■ **What the task asks**:
Excerpt from the entries below: please repeat exactly the lines from the one containing "Screen dimensions: 1024x497" through the last one, both ends included, with no pictures.

■ **The records**:
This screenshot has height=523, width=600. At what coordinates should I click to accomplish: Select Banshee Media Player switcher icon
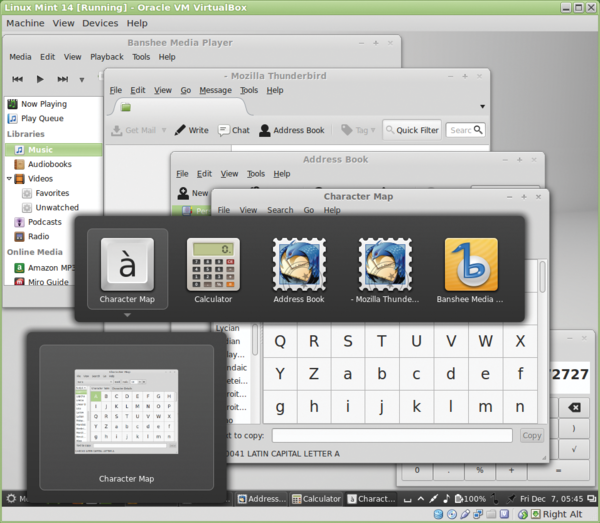(x=471, y=264)
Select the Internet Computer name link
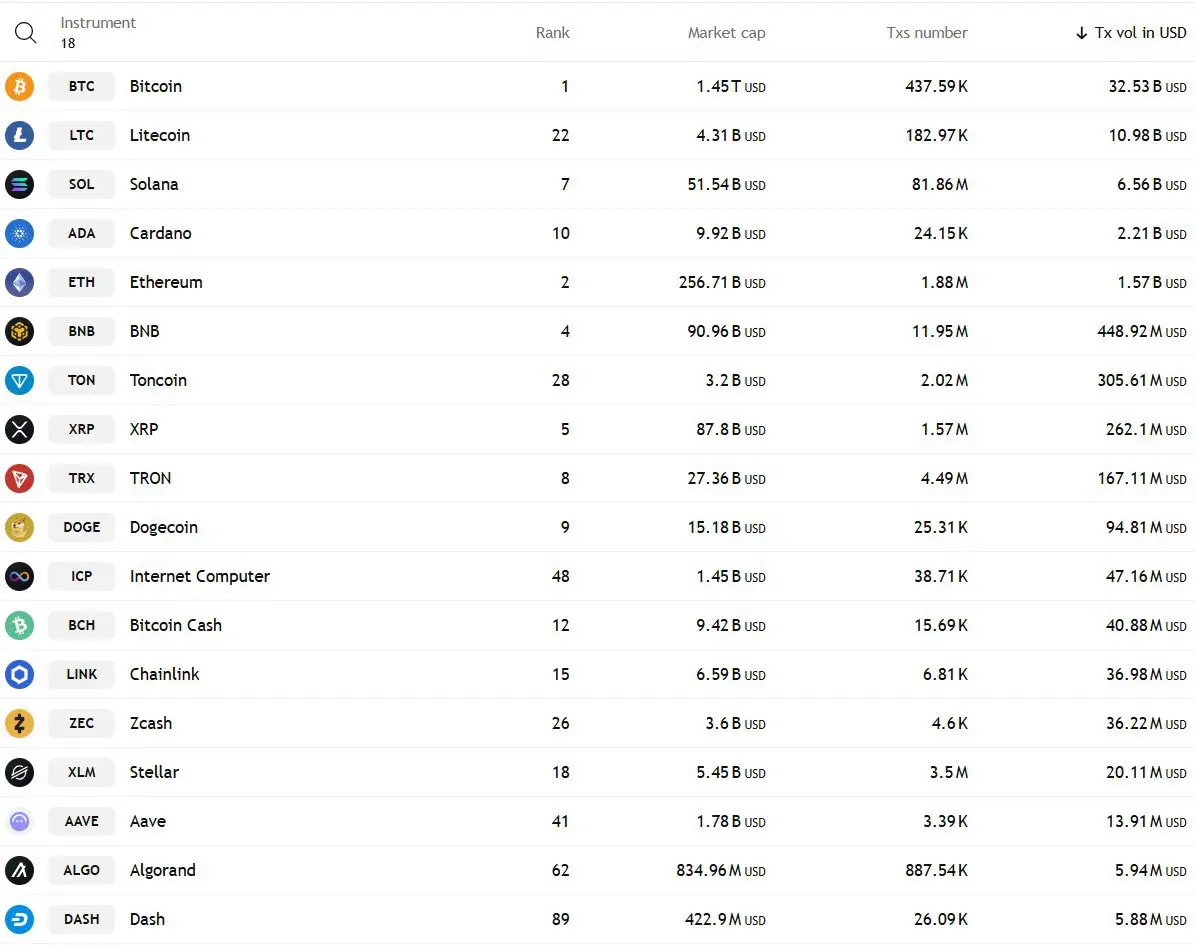Image resolution: width=1195 pixels, height=948 pixels. pyautogui.click(x=200, y=576)
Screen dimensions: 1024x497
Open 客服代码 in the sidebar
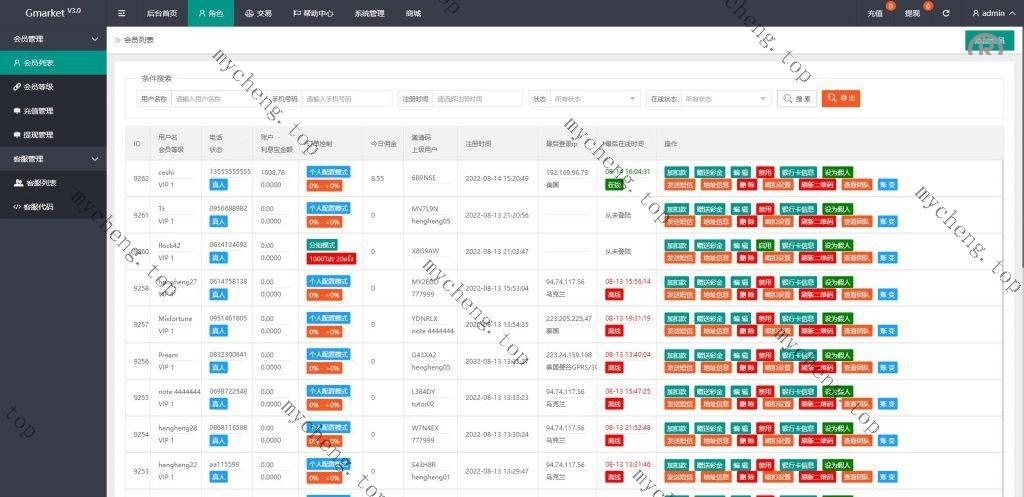38,207
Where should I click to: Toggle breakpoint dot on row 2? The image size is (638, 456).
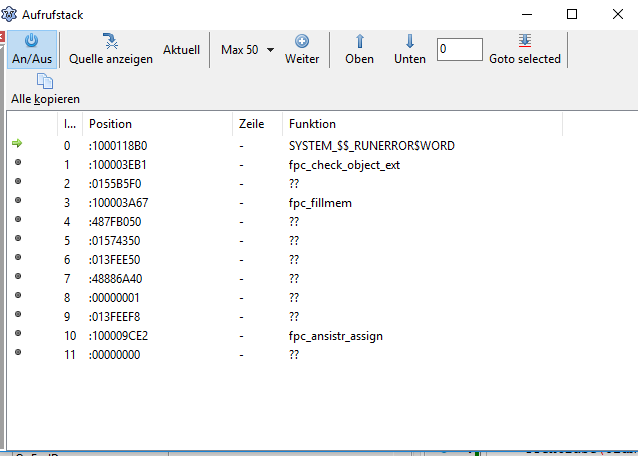[17, 183]
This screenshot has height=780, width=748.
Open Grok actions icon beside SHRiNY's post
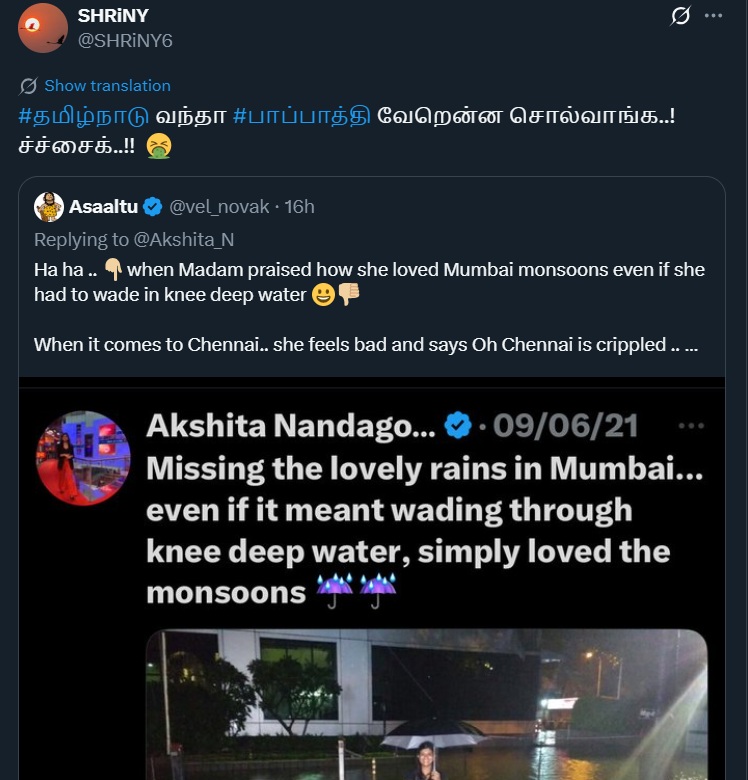coord(681,16)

■ **Answer area**:
Screen dimensions: 1024x497
Open 客服代码 in the sidebar
38,207
Where should I click to: Toggle breakpoint dot on row 2? The image size is (638, 456).
[17, 183]
This screenshot has height=780, width=748.
Open Grok actions icon beside SHRiNY's post
coord(681,16)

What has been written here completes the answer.